● Task statement:
Wherever "next" appears in the records below, copy the line that holds it.

- - - - - - -

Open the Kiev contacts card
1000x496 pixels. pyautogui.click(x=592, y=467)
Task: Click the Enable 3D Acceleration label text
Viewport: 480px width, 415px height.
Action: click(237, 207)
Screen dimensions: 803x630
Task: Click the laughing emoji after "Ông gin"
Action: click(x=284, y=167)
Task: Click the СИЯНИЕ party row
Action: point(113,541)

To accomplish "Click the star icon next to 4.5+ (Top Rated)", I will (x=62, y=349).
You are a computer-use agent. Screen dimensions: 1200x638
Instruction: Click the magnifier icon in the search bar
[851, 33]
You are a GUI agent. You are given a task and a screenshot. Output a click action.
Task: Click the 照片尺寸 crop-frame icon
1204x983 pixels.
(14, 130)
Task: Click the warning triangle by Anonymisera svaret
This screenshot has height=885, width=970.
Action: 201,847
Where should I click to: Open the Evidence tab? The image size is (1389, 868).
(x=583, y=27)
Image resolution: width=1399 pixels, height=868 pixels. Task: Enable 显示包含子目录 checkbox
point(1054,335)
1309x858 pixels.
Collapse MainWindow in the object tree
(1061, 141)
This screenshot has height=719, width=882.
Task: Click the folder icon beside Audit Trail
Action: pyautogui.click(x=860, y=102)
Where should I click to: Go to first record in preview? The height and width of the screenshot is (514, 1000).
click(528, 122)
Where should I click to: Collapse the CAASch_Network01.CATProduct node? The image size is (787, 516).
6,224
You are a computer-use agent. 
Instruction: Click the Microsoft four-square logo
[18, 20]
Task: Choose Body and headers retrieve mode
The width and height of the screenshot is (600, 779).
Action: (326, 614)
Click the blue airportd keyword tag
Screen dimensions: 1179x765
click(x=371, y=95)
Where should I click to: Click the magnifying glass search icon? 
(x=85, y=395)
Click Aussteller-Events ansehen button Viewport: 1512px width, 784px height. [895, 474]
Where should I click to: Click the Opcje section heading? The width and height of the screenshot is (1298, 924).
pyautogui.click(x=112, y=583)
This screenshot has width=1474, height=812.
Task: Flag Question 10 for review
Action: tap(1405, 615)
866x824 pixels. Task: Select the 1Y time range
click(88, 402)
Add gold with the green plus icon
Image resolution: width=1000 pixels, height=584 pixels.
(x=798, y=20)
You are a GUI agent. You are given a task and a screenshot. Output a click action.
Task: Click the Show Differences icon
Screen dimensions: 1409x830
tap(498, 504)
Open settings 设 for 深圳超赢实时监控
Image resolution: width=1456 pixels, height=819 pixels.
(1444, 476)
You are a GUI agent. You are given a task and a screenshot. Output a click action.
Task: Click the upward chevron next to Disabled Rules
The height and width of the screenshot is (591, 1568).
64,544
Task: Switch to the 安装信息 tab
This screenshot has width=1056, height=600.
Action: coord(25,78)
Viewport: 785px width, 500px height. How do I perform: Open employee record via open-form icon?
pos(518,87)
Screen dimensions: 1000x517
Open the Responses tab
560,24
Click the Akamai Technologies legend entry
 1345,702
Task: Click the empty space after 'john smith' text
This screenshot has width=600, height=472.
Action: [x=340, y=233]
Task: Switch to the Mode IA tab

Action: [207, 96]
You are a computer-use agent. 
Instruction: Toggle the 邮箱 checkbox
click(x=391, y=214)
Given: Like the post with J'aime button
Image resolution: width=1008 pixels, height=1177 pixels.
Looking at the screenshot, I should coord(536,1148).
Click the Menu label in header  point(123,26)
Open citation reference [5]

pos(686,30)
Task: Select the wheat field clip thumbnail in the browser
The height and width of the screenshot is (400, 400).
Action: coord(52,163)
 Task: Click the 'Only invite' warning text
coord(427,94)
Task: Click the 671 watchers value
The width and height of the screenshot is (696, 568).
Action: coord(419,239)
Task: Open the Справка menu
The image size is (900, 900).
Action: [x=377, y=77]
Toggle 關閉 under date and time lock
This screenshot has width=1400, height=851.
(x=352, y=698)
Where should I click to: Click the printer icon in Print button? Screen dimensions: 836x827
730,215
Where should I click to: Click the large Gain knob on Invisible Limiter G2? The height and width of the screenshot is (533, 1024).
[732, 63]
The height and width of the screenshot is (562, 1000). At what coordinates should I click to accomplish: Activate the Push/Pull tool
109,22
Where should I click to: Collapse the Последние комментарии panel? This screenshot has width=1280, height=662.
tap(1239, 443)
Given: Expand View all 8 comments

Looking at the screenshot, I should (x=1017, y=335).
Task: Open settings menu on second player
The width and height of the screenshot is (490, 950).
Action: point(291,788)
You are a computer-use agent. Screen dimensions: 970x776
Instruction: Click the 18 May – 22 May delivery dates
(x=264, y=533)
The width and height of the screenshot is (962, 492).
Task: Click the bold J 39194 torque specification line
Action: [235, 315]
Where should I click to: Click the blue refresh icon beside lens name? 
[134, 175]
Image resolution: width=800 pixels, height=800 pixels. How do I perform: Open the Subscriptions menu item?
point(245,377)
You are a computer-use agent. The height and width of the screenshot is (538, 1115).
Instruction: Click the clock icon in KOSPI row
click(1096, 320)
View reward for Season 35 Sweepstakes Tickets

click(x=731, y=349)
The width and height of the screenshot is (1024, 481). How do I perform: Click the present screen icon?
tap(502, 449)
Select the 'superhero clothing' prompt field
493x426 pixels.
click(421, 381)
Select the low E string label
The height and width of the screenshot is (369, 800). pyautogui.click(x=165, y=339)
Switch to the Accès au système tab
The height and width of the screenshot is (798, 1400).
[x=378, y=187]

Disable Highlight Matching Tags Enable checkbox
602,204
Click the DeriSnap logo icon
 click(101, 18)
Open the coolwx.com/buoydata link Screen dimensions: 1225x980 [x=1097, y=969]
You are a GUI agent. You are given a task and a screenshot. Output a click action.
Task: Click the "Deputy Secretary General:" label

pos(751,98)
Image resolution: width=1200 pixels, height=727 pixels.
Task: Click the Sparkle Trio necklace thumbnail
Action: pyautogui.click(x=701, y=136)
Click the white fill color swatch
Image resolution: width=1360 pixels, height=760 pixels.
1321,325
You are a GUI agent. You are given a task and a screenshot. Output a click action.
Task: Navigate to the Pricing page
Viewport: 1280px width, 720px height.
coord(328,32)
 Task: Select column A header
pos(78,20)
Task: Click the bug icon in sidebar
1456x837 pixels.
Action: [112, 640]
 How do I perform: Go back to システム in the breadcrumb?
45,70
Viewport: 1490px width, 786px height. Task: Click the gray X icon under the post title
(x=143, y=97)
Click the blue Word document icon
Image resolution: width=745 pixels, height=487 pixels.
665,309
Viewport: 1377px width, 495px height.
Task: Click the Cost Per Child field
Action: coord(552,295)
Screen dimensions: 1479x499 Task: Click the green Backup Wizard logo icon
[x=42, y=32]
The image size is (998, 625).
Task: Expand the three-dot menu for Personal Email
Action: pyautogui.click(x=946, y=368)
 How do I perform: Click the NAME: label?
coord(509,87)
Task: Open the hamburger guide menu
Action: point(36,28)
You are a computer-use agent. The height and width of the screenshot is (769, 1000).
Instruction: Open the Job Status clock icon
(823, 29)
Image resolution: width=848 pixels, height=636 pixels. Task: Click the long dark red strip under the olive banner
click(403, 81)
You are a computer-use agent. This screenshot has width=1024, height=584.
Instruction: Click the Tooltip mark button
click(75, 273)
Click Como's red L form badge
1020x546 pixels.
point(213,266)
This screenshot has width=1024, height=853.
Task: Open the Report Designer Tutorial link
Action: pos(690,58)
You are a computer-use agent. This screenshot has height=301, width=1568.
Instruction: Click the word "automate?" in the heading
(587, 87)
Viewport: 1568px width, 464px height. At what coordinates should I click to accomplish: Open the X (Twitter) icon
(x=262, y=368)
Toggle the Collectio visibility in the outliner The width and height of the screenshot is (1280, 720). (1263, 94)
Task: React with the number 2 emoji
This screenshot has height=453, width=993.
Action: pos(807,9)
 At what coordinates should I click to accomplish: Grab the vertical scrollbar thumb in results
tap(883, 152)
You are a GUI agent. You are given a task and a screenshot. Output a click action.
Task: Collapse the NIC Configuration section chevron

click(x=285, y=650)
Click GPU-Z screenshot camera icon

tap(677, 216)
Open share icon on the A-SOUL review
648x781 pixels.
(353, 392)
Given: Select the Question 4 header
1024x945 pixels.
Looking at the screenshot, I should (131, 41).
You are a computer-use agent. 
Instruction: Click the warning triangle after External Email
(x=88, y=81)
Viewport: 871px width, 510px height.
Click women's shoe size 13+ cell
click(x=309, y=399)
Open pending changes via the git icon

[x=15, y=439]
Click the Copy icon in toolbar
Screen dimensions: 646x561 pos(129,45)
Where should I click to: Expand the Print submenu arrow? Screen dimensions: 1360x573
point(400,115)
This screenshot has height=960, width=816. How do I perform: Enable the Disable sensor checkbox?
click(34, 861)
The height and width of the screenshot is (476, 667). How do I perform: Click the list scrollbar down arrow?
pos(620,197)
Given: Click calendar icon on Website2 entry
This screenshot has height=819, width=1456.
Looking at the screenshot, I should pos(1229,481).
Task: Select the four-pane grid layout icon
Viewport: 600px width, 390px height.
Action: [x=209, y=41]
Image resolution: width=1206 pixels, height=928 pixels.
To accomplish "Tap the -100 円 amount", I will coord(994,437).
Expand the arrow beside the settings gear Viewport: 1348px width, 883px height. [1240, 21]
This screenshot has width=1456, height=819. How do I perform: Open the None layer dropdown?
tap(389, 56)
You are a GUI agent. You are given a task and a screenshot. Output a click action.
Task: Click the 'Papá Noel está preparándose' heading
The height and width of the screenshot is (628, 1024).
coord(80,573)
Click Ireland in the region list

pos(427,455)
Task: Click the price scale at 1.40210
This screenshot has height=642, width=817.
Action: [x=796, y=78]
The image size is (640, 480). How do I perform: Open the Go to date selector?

- - - - - - -

● Response area:
To accomplish "Click the star icon next to 4.5+ (Top Rated)", I will (x=62, y=349).
Task: Click the upward chevron next to Disabled Rules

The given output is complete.